__THE EXERCISE__
Copy out the listing word for word, starting at the line that contains "The image size is (508, 312)." and continuing to the end of the listing, with both ends included. Leave the pictures out of your copy.

__PROVIDED RECORDS__
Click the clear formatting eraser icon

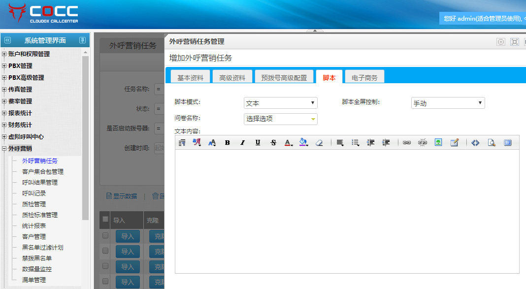[x=319, y=143]
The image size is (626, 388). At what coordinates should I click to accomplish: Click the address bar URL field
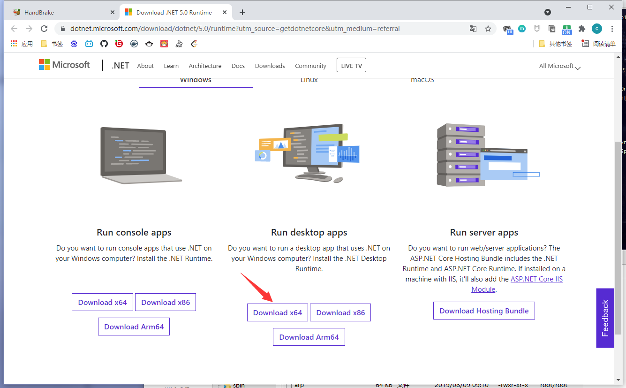pos(234,29)
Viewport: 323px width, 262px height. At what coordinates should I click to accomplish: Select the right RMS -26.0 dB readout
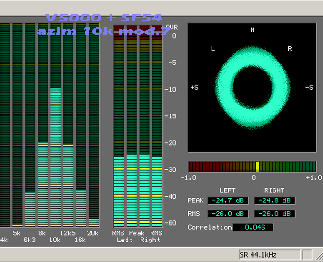pyautogui.click(x=274, y=214)
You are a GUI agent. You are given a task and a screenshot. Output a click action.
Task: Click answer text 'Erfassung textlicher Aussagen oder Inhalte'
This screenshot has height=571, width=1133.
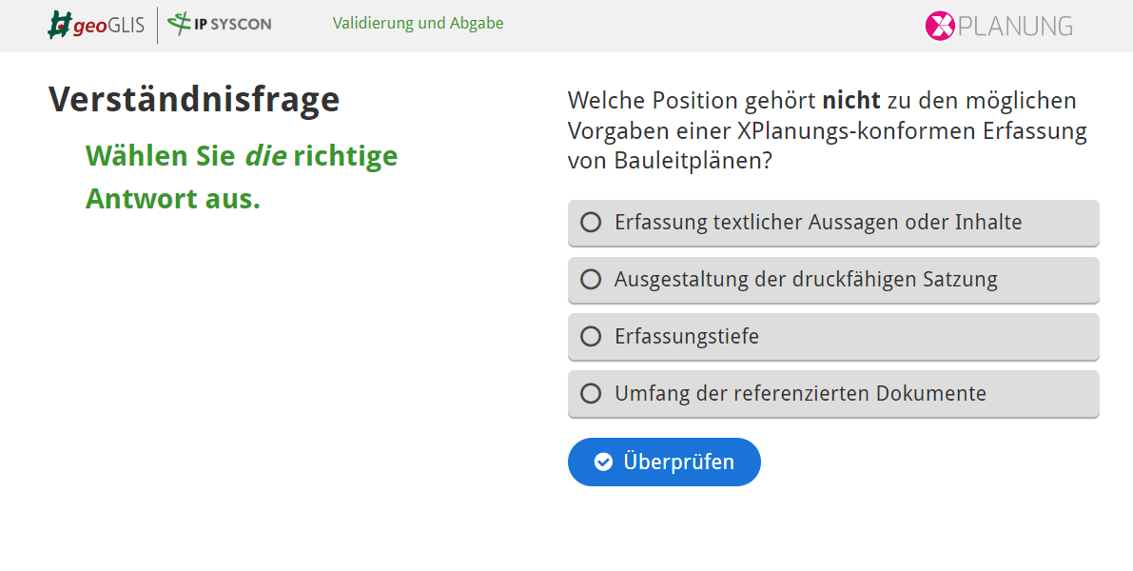click(818, 223)
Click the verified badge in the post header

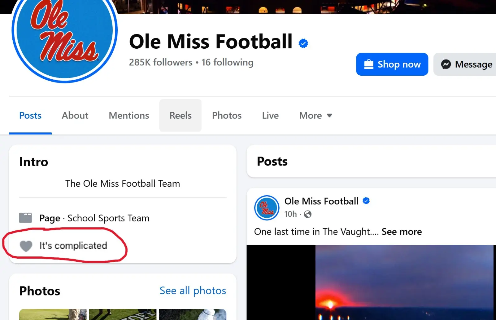(366, 201)
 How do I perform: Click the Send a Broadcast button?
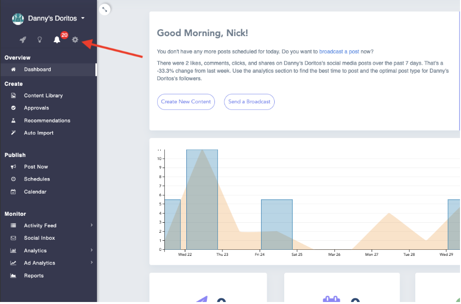[x=249, y=101]
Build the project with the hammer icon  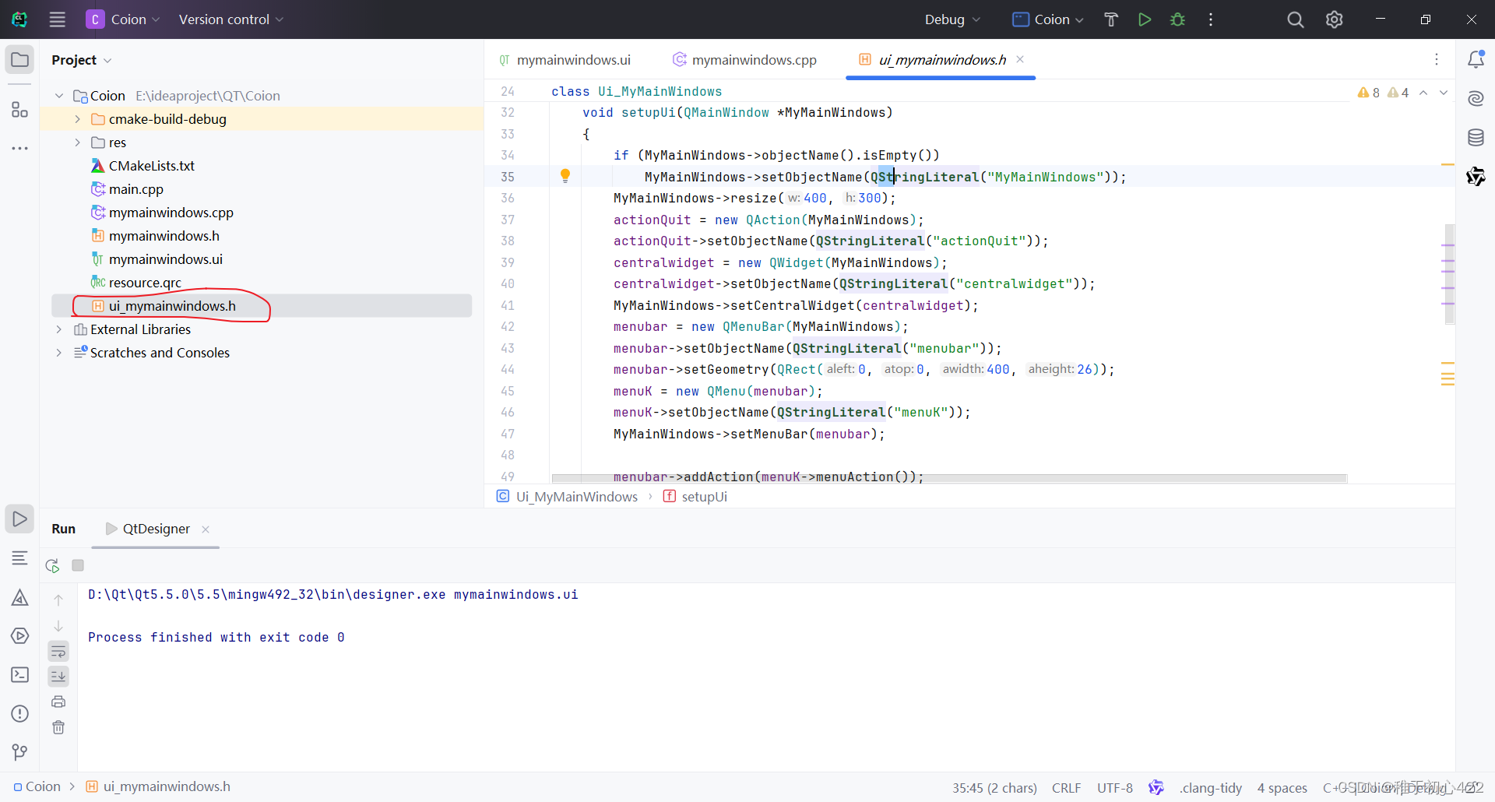coord(1111,19)
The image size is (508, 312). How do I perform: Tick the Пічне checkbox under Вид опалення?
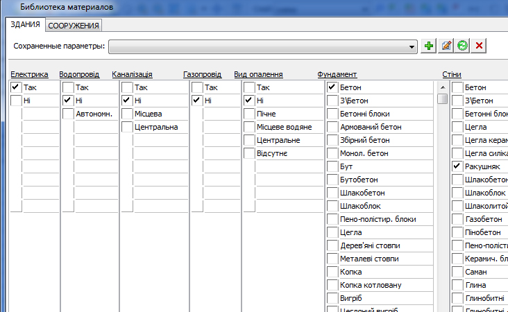(249, 114)
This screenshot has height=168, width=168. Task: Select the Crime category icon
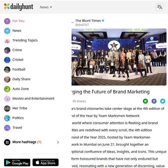coord(7,50)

__SOLUTION TO THE PROBLEM__
The image size is (508, 312). How do I perform: Tick the Пічне checkbox under Вид опалення?
(249, 114)
This screenshot has height=168, width=168. Task: Select the Crime category icon
coord(7,50)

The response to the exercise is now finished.